Start of DATASET RECORDS
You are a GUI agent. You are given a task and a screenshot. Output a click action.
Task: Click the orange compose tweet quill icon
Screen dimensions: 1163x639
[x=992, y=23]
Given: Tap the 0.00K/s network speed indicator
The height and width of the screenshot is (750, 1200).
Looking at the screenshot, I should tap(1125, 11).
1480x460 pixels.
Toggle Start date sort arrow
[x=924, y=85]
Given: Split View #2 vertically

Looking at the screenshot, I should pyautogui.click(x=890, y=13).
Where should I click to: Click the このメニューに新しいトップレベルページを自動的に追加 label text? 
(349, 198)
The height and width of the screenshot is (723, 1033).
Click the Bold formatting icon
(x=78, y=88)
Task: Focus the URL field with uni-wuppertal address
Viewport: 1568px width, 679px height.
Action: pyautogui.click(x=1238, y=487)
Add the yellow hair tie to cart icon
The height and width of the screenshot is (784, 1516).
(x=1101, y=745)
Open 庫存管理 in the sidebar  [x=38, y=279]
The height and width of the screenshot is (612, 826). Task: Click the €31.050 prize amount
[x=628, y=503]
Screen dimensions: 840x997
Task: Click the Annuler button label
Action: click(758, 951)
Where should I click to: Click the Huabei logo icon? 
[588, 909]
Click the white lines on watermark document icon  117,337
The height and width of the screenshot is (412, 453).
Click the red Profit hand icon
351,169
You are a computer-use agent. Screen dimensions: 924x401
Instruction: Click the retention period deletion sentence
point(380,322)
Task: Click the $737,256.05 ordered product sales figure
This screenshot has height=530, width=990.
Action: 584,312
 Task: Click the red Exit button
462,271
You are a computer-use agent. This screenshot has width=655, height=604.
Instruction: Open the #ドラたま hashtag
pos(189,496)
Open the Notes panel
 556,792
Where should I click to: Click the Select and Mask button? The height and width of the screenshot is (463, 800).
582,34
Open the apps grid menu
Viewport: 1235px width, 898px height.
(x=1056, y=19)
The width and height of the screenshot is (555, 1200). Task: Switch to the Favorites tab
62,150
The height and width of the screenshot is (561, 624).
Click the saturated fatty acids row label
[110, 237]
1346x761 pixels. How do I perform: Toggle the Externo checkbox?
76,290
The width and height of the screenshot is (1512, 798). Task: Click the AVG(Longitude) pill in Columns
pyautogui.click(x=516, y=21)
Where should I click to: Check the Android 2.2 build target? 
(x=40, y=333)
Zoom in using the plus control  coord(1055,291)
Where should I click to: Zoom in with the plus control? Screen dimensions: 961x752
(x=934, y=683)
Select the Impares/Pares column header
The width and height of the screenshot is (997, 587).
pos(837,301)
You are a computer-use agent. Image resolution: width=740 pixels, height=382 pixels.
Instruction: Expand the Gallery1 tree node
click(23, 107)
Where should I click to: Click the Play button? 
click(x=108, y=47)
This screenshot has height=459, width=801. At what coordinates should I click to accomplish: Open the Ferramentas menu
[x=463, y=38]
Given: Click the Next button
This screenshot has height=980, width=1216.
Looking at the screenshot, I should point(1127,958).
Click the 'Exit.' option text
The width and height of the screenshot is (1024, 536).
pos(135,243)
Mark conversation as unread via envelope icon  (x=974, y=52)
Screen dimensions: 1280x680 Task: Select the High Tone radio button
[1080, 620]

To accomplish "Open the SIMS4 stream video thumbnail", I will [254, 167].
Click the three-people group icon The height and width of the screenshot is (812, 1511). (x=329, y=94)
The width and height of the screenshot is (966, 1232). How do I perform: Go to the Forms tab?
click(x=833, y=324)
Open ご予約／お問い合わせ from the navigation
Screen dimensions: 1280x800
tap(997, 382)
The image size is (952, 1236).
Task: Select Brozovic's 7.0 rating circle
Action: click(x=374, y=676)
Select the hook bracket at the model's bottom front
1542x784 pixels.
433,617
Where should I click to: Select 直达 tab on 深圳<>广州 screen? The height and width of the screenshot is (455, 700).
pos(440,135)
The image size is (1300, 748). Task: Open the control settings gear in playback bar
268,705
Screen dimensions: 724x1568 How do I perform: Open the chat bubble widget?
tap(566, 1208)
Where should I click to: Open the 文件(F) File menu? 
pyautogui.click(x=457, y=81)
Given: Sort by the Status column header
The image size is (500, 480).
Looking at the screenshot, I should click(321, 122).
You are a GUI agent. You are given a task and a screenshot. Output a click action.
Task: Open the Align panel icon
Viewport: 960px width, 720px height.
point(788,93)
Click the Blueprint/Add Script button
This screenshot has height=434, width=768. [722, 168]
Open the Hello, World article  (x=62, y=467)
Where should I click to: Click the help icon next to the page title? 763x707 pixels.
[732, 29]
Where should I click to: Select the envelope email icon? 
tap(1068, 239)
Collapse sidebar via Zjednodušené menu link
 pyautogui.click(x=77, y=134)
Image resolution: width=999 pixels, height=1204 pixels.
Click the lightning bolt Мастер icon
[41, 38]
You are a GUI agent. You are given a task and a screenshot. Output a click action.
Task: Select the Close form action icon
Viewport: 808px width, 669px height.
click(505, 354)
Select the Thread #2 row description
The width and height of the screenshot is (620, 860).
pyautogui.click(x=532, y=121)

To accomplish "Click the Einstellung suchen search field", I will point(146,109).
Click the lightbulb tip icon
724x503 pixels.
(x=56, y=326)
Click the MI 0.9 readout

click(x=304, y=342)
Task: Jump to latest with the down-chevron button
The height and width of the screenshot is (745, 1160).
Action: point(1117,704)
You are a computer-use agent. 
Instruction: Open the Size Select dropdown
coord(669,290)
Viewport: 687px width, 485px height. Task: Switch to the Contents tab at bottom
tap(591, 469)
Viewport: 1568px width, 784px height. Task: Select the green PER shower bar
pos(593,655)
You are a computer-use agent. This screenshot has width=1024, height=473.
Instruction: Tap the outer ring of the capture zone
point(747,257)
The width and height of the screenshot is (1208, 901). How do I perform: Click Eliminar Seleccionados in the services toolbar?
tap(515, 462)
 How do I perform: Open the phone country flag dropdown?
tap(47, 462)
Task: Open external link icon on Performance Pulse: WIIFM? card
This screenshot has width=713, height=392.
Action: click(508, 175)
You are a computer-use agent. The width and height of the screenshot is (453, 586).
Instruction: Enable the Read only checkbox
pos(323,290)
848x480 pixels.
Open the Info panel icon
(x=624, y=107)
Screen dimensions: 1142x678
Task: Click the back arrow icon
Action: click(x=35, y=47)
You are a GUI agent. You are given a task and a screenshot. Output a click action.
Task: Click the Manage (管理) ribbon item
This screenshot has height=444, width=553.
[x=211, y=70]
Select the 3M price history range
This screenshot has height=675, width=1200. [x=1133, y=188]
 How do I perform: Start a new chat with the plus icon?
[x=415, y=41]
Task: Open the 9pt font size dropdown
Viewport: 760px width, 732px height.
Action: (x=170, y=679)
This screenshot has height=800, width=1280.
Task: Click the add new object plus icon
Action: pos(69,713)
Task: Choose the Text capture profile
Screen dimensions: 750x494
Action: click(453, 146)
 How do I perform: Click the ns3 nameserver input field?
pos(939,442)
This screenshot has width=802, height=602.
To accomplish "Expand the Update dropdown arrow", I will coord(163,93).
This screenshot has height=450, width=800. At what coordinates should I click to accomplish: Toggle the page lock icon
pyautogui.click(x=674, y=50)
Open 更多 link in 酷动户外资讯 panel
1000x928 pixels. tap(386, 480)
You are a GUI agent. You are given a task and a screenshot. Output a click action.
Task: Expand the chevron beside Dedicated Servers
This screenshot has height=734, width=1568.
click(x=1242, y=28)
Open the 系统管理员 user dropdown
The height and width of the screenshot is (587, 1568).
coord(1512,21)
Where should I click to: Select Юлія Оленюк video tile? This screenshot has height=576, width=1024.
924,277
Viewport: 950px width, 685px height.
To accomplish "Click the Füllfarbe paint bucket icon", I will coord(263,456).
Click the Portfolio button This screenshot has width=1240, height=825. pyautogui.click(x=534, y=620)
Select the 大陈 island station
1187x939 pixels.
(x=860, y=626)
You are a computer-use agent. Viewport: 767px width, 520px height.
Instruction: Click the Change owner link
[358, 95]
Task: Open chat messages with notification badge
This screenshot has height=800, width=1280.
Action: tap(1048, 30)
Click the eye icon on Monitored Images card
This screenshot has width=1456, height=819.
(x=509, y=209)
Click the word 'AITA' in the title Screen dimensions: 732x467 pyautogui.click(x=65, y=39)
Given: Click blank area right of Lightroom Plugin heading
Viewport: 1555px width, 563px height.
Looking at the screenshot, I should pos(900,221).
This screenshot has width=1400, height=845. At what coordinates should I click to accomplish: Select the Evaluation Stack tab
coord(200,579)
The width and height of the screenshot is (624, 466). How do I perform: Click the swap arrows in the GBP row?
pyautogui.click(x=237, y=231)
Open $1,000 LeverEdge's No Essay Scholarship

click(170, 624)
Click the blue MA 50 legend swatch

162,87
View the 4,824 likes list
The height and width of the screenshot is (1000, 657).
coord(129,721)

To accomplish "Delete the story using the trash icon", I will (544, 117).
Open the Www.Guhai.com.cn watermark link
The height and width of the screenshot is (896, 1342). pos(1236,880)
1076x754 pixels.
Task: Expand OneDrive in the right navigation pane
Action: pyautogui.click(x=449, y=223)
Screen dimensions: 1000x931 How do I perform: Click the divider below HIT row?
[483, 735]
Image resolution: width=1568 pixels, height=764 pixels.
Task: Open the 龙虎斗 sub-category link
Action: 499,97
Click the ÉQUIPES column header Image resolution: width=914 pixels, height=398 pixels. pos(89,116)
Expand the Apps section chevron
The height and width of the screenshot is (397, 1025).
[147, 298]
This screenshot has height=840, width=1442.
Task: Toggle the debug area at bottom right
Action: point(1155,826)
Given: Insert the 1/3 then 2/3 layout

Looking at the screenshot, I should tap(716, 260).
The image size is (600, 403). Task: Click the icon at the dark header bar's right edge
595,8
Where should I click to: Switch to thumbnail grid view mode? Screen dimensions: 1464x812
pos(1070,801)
End of DATASET RECORDS
_PROMPT_. Report each line in the data that holds the word "card".

_SOLUTION FOR THIS EXERCISE_.
Task: Open external link icon on Performance Pulse: WIIFM? card
Click the eye icon on Monitored Images card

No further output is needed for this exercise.